### Exercise goal
Search the entries for the word "card" and copy each line that has it.
_ _ _ _ _ _ _
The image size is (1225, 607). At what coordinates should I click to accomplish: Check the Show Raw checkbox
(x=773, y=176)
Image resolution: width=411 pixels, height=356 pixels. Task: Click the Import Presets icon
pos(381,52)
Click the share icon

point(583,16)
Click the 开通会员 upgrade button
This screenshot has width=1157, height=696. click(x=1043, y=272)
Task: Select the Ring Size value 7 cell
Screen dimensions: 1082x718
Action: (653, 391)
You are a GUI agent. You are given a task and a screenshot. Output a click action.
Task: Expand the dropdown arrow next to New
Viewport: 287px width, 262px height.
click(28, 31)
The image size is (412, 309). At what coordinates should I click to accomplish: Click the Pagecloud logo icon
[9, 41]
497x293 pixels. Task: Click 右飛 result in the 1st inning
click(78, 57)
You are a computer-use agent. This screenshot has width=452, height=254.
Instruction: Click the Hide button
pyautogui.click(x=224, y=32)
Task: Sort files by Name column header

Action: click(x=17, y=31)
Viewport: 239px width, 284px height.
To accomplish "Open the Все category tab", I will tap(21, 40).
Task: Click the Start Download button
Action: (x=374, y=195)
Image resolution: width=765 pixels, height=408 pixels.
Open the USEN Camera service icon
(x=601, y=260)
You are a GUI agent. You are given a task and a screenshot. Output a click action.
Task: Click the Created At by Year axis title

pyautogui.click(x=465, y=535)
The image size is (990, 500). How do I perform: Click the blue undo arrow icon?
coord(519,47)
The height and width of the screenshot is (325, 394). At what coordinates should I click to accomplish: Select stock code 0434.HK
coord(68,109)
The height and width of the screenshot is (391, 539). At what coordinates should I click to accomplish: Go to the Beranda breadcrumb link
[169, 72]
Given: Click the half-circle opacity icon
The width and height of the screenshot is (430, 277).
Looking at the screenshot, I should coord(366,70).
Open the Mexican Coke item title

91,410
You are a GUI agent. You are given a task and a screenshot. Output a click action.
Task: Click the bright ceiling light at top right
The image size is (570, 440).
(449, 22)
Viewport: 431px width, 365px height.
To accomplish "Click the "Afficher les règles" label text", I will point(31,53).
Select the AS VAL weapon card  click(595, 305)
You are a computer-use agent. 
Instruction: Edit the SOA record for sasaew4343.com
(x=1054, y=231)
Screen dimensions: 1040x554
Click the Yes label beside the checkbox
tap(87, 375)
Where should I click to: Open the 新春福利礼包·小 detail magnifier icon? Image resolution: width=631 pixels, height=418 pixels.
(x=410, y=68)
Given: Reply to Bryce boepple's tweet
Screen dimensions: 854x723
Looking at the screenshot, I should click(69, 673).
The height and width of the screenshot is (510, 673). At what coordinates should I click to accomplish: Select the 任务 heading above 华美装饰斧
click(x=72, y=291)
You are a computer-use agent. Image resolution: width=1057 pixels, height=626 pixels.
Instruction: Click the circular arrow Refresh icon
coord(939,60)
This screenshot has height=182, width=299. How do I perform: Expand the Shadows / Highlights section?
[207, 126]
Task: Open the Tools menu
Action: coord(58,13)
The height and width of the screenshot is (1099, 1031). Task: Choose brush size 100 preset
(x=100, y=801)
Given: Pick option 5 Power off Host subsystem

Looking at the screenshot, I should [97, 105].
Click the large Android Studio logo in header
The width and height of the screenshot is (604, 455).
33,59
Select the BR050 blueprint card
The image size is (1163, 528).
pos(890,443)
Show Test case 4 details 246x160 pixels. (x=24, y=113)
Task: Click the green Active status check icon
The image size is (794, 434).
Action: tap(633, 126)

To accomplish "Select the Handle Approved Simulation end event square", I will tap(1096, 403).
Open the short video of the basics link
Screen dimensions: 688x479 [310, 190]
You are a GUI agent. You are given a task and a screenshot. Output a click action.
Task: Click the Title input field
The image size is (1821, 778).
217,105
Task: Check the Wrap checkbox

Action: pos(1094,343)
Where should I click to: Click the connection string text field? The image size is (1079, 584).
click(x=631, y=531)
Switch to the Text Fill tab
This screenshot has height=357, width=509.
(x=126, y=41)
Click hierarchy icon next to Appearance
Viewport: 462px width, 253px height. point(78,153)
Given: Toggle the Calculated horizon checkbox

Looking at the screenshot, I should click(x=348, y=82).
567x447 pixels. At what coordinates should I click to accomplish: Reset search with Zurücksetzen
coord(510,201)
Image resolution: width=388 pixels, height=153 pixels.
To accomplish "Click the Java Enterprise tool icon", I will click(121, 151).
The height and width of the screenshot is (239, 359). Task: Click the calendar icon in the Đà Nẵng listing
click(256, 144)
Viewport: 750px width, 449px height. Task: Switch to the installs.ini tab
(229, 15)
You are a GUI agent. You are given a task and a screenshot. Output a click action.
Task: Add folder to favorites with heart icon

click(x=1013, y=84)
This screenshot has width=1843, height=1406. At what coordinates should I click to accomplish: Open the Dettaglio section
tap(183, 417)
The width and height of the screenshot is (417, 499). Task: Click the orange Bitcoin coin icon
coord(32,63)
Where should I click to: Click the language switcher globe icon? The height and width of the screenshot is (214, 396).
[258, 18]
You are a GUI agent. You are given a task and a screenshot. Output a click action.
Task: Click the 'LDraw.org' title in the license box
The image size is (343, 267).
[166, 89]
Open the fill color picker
_ _ _ _ _ _ _
### Exercise answer
Select the AS VAL weapon card  click(595, 305)
Select the BR050 blueprint card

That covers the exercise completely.